Ma'ore

The Heart of the Family

Grammy Ma'ore, what can I do to help?
  While all members of a Rol'nara household are considered equal parts of the family, each family tends to rally around one or, for larger families, two individuals who are especially important to the emotional and physical well-being of the family. These are the Ma'ore, the Heart of the Family. In times of strife they sing the rally cry that carries the family through the changes, and in times of joy they cheer they loudest for other's accomplishments.  
We have tough times ahead, but Papa Ma'ore will guide us through. He always does.
  The title of Ma'ore is never claimed by the bearer, but rather earned over time through actions and the family's recognition of their importance to everyone within the household.

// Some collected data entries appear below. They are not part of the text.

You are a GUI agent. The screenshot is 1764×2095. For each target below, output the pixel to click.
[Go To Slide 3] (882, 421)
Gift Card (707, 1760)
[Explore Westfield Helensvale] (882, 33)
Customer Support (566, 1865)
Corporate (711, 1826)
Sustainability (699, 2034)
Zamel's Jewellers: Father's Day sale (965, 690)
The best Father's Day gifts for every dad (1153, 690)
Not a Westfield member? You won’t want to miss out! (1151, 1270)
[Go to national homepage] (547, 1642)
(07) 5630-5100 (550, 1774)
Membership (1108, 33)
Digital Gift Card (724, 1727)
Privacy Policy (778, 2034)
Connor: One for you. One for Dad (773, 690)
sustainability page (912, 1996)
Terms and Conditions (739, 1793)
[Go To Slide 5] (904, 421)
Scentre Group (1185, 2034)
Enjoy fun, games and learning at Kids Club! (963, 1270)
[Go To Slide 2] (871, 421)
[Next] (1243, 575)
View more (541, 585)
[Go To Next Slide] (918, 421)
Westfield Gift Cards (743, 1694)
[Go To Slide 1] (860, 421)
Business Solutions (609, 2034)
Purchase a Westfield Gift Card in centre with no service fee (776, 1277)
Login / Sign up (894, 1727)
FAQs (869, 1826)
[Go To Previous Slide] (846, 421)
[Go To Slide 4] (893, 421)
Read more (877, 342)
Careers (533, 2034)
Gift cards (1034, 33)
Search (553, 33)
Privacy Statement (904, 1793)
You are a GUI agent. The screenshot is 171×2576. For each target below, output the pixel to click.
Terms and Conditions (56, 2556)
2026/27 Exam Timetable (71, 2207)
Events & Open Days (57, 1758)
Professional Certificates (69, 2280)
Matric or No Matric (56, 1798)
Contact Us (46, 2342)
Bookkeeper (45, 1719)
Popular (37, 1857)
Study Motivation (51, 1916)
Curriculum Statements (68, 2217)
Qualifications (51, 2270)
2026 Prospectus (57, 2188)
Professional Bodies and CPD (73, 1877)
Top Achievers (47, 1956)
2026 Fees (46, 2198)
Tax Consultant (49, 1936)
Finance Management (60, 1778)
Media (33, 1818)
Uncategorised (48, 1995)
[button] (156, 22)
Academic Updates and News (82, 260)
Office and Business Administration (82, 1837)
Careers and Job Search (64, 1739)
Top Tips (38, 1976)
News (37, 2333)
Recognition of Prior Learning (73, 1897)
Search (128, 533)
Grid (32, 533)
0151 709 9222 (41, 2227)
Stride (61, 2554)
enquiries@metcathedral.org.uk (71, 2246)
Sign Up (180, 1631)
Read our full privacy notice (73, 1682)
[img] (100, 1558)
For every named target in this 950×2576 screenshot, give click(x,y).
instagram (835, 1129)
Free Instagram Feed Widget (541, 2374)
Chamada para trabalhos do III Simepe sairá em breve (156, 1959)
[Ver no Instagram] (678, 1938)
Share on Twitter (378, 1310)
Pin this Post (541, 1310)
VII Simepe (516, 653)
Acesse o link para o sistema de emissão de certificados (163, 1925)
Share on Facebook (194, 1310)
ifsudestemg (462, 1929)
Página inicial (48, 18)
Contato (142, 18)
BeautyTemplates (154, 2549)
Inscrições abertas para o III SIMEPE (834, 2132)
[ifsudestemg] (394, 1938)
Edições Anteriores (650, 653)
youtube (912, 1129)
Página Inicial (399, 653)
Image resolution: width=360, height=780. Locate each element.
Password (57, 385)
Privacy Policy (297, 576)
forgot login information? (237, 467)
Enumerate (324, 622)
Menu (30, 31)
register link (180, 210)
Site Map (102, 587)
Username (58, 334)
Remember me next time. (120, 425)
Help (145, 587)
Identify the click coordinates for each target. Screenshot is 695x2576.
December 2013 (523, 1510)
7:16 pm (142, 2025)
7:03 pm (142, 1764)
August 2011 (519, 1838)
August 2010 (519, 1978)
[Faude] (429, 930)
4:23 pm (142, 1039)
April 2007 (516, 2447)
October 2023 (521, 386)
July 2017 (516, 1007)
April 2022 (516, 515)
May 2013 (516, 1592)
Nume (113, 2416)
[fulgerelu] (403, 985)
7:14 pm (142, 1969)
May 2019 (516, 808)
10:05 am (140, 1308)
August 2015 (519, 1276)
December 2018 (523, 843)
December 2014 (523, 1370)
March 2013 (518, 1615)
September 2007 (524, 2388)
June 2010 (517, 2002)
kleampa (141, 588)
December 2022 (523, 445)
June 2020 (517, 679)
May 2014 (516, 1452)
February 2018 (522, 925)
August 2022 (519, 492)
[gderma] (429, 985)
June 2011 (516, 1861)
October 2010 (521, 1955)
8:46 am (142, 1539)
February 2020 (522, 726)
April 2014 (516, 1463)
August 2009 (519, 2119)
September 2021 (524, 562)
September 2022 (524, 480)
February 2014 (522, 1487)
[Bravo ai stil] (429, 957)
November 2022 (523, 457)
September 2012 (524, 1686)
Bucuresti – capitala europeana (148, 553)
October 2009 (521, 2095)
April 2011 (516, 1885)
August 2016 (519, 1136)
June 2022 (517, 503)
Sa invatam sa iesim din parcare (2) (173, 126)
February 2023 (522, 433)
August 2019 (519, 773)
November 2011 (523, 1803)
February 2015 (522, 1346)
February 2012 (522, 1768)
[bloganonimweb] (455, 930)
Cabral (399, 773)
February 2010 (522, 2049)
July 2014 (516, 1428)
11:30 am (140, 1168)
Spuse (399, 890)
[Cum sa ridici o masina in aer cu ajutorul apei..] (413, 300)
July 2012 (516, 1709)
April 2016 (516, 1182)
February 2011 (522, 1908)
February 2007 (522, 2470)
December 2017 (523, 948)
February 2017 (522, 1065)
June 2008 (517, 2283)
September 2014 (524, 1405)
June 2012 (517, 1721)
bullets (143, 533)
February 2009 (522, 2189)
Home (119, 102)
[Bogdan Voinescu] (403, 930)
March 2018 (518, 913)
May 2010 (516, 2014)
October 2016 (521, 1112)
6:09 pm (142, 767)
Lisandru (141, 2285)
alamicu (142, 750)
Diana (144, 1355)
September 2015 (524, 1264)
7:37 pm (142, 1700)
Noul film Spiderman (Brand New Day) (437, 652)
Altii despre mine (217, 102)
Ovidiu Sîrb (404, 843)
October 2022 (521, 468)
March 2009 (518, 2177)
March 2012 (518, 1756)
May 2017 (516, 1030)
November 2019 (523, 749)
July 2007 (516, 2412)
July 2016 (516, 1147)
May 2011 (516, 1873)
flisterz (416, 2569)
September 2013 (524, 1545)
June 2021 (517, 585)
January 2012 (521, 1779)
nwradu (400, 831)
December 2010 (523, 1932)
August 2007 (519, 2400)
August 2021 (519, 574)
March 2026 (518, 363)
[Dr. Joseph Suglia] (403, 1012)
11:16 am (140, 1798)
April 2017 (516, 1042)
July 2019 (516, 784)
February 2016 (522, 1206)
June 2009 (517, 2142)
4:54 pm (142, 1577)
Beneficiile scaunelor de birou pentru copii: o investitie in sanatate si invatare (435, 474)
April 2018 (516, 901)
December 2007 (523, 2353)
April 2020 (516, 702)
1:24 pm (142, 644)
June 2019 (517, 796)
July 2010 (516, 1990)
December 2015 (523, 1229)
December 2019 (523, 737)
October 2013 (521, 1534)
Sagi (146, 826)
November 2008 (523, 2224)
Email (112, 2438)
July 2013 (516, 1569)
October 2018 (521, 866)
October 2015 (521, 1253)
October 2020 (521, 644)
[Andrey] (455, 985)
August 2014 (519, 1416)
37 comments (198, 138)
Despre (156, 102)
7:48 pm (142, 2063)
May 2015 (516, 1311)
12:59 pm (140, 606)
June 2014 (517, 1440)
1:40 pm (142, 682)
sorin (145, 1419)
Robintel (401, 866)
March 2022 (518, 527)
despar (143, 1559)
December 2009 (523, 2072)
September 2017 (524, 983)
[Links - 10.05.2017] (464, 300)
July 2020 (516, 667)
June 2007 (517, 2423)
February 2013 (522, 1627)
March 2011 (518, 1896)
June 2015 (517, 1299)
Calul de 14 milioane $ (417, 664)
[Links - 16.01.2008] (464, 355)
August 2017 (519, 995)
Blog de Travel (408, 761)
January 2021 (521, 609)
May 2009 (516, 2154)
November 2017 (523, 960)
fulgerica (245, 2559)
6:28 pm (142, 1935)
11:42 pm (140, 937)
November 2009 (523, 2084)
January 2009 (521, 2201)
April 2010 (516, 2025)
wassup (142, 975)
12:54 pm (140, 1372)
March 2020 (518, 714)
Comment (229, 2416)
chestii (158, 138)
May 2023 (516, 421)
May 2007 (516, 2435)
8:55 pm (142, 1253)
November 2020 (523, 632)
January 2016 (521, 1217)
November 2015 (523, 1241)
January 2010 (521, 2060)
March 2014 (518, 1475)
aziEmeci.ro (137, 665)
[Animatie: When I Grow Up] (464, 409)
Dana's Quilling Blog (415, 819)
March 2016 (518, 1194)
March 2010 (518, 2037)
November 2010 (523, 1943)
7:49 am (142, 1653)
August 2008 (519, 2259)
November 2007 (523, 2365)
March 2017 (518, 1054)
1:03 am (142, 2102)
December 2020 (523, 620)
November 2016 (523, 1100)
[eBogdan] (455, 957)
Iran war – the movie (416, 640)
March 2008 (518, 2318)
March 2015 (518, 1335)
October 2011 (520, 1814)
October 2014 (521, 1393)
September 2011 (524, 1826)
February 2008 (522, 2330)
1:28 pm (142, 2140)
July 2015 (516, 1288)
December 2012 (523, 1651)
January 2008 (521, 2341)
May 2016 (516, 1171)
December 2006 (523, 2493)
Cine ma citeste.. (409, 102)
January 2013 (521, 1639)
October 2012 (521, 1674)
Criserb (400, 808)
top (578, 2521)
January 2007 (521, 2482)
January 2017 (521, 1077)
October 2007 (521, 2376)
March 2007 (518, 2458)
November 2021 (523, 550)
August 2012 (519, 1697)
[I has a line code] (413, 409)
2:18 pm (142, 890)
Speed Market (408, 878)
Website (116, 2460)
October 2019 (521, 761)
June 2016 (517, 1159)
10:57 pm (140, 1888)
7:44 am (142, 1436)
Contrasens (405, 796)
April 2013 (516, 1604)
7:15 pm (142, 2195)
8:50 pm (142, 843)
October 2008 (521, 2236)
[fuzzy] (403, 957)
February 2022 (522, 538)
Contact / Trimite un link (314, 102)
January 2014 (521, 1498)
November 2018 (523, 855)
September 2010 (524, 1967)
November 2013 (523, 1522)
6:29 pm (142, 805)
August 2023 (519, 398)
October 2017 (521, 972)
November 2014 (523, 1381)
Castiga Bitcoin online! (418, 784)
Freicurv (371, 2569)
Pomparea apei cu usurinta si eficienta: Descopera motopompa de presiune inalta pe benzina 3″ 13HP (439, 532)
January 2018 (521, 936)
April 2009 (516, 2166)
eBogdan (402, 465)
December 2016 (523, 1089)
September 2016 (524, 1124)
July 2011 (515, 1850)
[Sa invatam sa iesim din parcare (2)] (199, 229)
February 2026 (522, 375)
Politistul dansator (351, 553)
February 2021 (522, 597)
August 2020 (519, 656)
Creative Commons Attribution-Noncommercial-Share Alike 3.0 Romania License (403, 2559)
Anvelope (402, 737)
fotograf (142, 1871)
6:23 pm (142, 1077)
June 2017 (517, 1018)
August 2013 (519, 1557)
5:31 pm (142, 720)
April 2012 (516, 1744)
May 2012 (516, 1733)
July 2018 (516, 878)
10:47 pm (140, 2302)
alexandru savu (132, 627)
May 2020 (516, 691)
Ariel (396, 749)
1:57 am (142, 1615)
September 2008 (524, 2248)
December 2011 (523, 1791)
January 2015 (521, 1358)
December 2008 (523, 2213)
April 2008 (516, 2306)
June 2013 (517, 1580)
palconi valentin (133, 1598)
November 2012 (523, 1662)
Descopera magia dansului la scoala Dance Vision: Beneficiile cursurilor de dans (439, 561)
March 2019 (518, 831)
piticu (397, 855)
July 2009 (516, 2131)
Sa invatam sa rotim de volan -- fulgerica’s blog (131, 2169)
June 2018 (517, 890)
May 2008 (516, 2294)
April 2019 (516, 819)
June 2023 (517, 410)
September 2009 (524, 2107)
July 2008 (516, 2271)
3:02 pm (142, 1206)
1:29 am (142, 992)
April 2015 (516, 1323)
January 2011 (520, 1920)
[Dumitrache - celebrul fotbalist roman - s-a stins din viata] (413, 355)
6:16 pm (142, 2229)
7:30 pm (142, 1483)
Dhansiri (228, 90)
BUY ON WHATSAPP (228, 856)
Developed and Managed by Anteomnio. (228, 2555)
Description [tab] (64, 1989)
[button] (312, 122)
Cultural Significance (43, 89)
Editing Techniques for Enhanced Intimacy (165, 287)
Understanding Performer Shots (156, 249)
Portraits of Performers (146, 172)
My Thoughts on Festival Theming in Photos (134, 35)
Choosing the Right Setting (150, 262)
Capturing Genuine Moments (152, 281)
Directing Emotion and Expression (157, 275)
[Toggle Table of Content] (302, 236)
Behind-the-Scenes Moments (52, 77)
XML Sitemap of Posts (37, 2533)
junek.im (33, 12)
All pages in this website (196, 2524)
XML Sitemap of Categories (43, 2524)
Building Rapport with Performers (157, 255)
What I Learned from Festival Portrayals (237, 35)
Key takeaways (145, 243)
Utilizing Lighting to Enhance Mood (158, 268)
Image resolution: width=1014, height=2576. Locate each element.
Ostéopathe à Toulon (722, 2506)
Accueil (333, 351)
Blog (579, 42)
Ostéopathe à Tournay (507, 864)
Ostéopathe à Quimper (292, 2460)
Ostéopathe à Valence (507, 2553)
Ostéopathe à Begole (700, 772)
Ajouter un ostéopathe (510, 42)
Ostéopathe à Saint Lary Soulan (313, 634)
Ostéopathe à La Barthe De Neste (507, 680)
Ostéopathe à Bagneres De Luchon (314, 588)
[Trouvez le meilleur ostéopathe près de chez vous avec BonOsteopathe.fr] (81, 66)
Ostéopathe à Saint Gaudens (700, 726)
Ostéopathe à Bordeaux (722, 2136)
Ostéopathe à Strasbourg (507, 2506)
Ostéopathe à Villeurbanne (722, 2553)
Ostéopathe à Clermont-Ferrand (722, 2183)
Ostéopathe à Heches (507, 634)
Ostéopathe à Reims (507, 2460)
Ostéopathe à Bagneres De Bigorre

Someone who campaigns for the role is unlikely to keep it, if they even gain it at all. The Ma'ore is not one to step in for the glory or the attention, but rather the individual who always steps in when nobody else will. They shoulder the humble tasks required to keep a family strong and functioning, simply because those are the things that need to be done.   In t ime, the family notices and begins to defer to that individual when decisions need to be made that will alter the family's way of life. Other members of the household will continue to assist and plan and perform their assigned and chosen chores to assist the family, but the Ma'ore's suggestions and requests begin to override everything because of the family's respect for them and trust in them. If Ma'ore says this is the path to take, the family adjusts to follow.

Qualifications

The Ma'ore must be a member of the household, by agreement of all other family members. There is no requirement that the Ma'ore is related to the family, merely that the rest of the household accepts them as one of their own.

Appointment

Selection of the Ma'ore is unanimous among all other members of the household, even if the individual selected objects to the assignment. There is no official voting process, it simply happens over time as the household recognizes those who prioritize and support the needs of the family.   The title itself is also fluid, and will transfer readily from one individual to another if someone else is better supporting the family. If the transfer of title is due to a temporary issue, such as an illness, the family may freely transfer the role back to the original holder upon their recovery if they once again resume their family-centric activities.   Most families only have one Ma'ore, although large households, blended families, or families dealing with extreme hardships may select two. In this case each Ma'ore would have a separate realm of influence in the household. A Ma'ore in these cases would defer to the other in issues outside of their own realm of responsibility.